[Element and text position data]
>> Begin

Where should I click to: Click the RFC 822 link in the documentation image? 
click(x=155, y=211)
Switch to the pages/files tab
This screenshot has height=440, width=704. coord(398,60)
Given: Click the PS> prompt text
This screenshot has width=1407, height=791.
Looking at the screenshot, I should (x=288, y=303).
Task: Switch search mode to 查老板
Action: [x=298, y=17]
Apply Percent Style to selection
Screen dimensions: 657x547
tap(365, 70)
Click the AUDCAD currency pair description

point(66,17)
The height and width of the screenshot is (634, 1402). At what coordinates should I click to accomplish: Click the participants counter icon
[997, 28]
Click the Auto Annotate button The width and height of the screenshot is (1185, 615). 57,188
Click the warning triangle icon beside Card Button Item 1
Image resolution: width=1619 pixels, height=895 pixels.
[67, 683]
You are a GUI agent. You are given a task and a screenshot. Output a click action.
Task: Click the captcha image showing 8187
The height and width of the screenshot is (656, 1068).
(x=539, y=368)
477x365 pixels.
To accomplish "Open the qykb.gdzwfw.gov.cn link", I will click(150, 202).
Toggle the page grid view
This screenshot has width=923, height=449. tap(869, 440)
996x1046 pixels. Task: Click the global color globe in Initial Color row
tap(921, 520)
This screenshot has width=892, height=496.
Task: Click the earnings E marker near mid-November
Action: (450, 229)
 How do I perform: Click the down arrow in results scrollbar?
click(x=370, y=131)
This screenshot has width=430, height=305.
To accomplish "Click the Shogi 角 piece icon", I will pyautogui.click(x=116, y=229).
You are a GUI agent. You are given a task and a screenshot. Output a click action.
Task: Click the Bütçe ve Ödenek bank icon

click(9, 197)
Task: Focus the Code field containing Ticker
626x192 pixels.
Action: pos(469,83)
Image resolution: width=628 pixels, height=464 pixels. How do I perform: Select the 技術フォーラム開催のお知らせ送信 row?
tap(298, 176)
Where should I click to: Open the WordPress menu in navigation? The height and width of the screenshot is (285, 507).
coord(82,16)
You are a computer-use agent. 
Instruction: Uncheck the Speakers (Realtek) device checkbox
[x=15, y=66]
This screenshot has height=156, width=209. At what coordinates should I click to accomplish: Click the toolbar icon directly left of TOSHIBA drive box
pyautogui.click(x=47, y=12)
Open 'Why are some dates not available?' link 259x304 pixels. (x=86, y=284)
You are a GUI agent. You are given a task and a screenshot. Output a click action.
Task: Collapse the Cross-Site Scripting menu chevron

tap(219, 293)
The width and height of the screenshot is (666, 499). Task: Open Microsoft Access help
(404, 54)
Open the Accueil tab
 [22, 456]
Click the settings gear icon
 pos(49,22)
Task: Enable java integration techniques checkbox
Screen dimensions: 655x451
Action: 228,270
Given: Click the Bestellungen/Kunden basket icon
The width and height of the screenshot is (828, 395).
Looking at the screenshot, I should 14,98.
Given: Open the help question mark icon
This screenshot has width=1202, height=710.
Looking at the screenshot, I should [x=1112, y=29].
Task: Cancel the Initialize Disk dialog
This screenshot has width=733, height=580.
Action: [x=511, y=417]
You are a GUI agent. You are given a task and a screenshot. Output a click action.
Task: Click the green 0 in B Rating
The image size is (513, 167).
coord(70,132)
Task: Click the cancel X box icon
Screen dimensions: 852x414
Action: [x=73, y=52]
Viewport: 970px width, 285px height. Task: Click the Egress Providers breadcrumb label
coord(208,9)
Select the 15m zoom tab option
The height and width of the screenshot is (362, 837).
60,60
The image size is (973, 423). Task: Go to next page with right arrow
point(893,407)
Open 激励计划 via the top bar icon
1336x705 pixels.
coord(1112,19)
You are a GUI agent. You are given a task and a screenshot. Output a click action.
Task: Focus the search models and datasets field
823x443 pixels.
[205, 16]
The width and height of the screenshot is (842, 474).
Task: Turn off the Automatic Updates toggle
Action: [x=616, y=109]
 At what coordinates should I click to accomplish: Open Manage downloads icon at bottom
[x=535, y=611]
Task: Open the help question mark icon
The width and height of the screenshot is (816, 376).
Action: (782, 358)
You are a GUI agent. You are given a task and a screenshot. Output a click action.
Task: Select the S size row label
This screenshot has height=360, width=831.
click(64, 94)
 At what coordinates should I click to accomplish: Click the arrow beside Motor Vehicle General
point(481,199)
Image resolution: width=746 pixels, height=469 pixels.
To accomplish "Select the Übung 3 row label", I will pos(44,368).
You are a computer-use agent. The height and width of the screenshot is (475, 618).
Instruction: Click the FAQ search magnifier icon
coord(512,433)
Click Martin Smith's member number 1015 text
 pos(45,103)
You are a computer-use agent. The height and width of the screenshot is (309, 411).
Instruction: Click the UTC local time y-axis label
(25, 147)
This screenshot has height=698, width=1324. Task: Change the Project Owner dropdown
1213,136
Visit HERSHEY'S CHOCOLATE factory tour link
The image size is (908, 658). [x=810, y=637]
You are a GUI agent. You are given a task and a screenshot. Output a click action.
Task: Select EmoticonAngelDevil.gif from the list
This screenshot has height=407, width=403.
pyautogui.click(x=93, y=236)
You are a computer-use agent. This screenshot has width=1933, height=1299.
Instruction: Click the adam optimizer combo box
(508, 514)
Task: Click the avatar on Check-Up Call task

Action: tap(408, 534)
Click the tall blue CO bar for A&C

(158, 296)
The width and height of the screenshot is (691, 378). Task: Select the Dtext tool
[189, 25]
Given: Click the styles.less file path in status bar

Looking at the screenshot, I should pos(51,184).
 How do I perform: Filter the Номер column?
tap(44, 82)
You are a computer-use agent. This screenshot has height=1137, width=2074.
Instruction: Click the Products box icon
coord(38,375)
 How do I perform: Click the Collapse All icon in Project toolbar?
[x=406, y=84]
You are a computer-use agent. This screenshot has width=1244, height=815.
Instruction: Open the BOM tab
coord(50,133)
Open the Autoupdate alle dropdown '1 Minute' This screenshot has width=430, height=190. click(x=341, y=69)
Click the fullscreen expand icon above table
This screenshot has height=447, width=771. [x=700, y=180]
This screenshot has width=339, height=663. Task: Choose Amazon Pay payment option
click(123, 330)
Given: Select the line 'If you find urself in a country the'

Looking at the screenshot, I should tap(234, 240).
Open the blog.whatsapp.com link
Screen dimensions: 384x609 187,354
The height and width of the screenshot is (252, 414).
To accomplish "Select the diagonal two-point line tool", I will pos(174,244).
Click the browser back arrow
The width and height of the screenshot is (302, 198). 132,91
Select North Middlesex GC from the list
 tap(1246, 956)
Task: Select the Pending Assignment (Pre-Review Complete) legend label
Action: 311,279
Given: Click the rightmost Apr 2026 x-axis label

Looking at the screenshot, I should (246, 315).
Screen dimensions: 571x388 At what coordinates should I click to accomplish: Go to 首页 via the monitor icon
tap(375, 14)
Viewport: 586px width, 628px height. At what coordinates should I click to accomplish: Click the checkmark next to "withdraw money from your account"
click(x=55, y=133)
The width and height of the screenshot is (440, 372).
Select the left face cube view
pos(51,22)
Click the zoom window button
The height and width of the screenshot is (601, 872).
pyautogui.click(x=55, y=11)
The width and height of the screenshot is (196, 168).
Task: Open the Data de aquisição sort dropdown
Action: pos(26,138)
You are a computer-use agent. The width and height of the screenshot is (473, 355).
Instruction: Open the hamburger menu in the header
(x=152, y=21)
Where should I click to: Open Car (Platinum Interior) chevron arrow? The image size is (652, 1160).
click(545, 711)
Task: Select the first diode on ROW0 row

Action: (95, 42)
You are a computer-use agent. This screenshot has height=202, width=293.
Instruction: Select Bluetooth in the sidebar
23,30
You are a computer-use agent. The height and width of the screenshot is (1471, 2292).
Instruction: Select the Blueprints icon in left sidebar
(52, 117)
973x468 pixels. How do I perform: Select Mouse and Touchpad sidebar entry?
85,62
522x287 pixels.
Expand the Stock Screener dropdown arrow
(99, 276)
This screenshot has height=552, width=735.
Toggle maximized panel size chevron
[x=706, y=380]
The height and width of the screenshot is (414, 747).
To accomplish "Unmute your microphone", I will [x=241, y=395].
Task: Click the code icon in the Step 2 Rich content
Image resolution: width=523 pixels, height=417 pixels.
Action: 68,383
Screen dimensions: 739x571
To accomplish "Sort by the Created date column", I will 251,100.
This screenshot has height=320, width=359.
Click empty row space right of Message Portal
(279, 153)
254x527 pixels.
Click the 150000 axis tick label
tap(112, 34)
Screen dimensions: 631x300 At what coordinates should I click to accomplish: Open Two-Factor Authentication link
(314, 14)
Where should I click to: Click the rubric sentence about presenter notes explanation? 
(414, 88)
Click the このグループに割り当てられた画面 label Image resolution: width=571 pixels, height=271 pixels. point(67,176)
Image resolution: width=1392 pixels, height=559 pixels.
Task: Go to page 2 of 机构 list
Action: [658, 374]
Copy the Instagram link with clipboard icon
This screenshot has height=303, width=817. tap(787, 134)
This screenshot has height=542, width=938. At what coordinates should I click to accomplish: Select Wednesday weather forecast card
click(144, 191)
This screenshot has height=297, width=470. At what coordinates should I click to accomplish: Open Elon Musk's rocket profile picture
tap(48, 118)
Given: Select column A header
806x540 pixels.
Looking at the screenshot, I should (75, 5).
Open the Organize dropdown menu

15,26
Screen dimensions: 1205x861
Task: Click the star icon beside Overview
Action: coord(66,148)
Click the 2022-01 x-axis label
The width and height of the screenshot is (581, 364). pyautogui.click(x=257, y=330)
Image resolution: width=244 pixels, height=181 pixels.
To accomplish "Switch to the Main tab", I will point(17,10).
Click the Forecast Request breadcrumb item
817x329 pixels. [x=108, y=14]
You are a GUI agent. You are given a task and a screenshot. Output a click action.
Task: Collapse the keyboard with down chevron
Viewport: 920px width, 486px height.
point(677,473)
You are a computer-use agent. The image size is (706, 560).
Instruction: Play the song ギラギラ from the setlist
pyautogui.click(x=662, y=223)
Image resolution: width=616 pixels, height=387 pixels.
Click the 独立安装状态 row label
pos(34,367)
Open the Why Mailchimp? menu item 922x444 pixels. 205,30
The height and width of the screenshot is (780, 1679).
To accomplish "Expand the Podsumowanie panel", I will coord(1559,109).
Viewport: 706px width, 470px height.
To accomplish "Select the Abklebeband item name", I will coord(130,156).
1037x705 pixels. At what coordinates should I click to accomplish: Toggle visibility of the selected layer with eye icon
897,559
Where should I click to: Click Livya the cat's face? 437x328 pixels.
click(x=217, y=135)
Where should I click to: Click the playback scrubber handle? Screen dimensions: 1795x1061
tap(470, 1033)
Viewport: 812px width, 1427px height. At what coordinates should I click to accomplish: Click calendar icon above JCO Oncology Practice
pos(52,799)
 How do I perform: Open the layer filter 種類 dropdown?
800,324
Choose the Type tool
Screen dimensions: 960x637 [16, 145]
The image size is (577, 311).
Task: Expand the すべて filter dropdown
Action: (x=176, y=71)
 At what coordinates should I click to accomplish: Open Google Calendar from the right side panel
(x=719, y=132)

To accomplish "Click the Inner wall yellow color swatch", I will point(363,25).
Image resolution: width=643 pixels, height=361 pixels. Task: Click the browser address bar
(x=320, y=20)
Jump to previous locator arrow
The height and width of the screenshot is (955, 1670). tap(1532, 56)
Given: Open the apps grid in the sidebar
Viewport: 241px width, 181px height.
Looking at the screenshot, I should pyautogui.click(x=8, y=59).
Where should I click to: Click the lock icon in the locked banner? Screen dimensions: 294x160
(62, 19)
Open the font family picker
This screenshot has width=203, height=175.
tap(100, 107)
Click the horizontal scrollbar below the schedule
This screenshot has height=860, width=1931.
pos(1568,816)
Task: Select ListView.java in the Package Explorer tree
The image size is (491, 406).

>> End

Select every line in the entries above that contains the word "Focus", and treat uppercase and lowercase as different.

Task: Focus the Code field containing Ticker
Task: Focus the search models and datasets field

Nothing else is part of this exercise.